Here are a couple of illustrative figures. Across the OECD countries, about 17% of workers belong to a union. As the report notes: "Trade union density has been declining steadily in most OECD and accession countries over the last three decades (Figure 4.2). Only Iceland, Belgium, and Spain have experienced a (very) small increase in trade union density since 1985 ..." In each of the panels, the solid black line is the overall OECD average, for ease of comparison.
The distinction between these figures should make the point that a number of countries have rules which in some cases require that firms pay non-union workers similarly to union workers. Conversely, many of the same countries also have a raft of possible exceptions to these rules. The OECD chapter provides a more detailed discussion of these ins and outs. But several overall patterns seem clear.
1) Labor union power is weaker just about everywhere.
2) The extent of labor union power varies considerably across countries, many of which have roughly similar income levels. This pattern suggests that existence of unions, one way or another, may be less important for economic outcomes than the way in which those unions function. The chapter notes the importance of "peaceful and cooperative industrial relations," which can emerge--or not--from varying patterns of unionization.

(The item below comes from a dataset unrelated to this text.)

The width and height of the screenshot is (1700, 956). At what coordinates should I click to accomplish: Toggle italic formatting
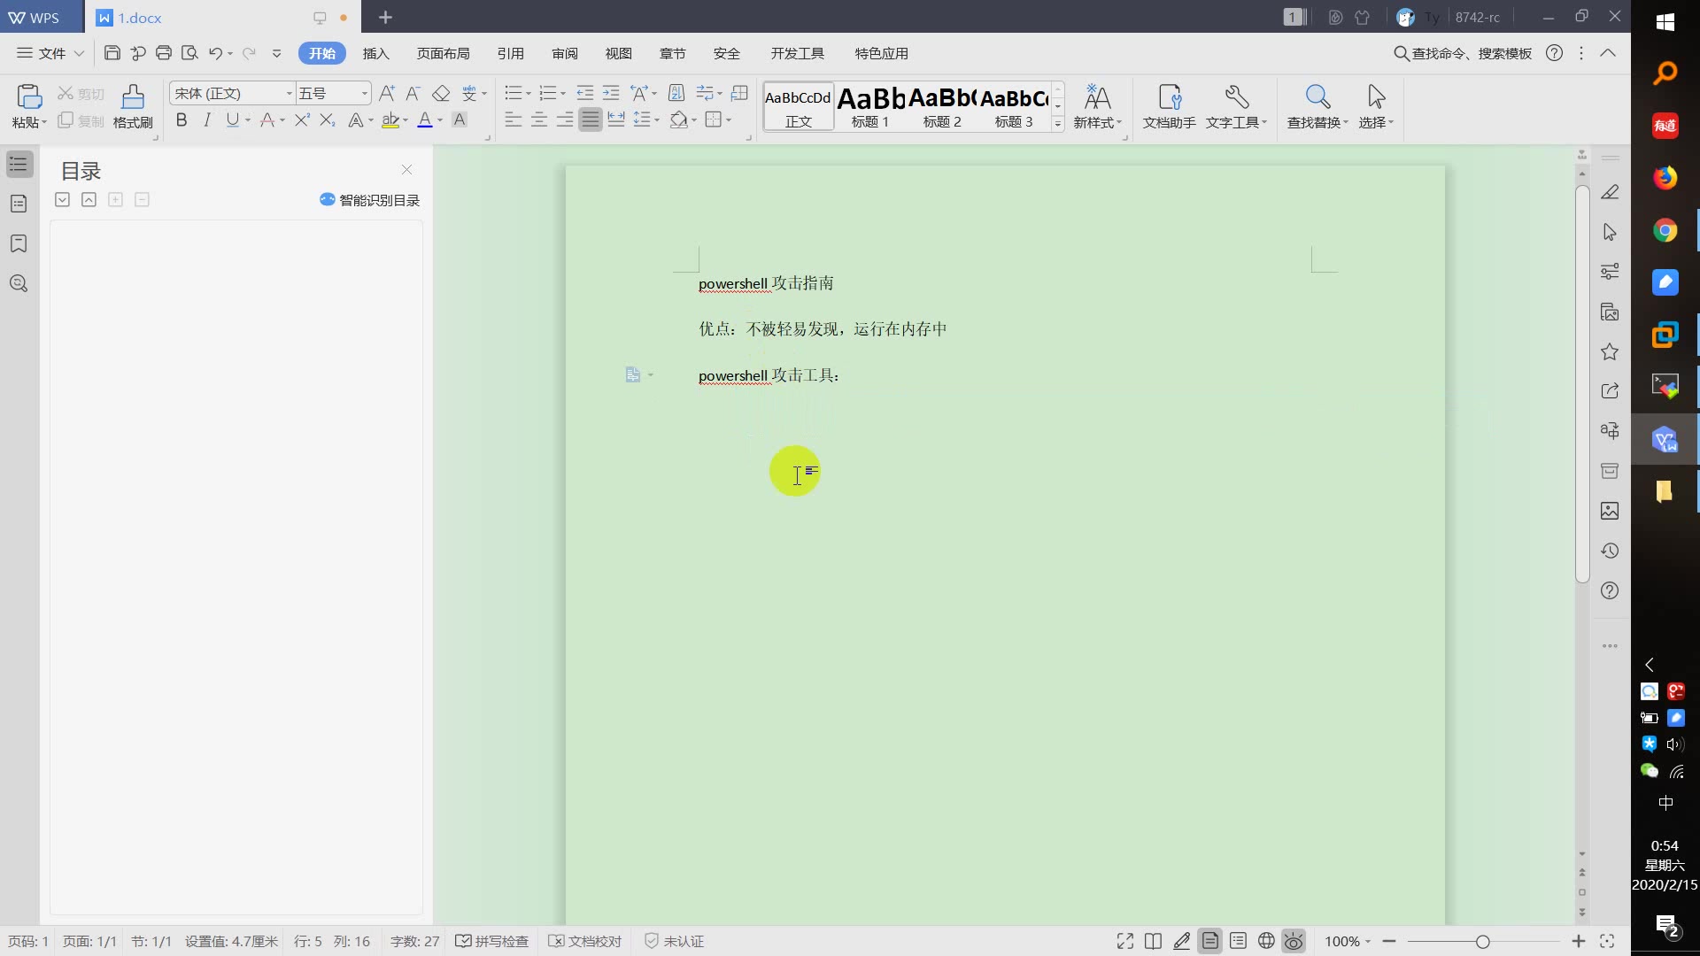207,120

3) In the next few decades, the big-picture question for union workers, and indeed for all workers, is how to adjust their workplace skills and tasks so that they remain valued contributors in an economy characterized by new technologies and global ties. Workers need political representation--whether in the form of unions or in some other form--that goes beyond arguing for near-term pay raises, and considers the difficult problem of how to raise the chances for sustained pay raises and secure jobs into the future.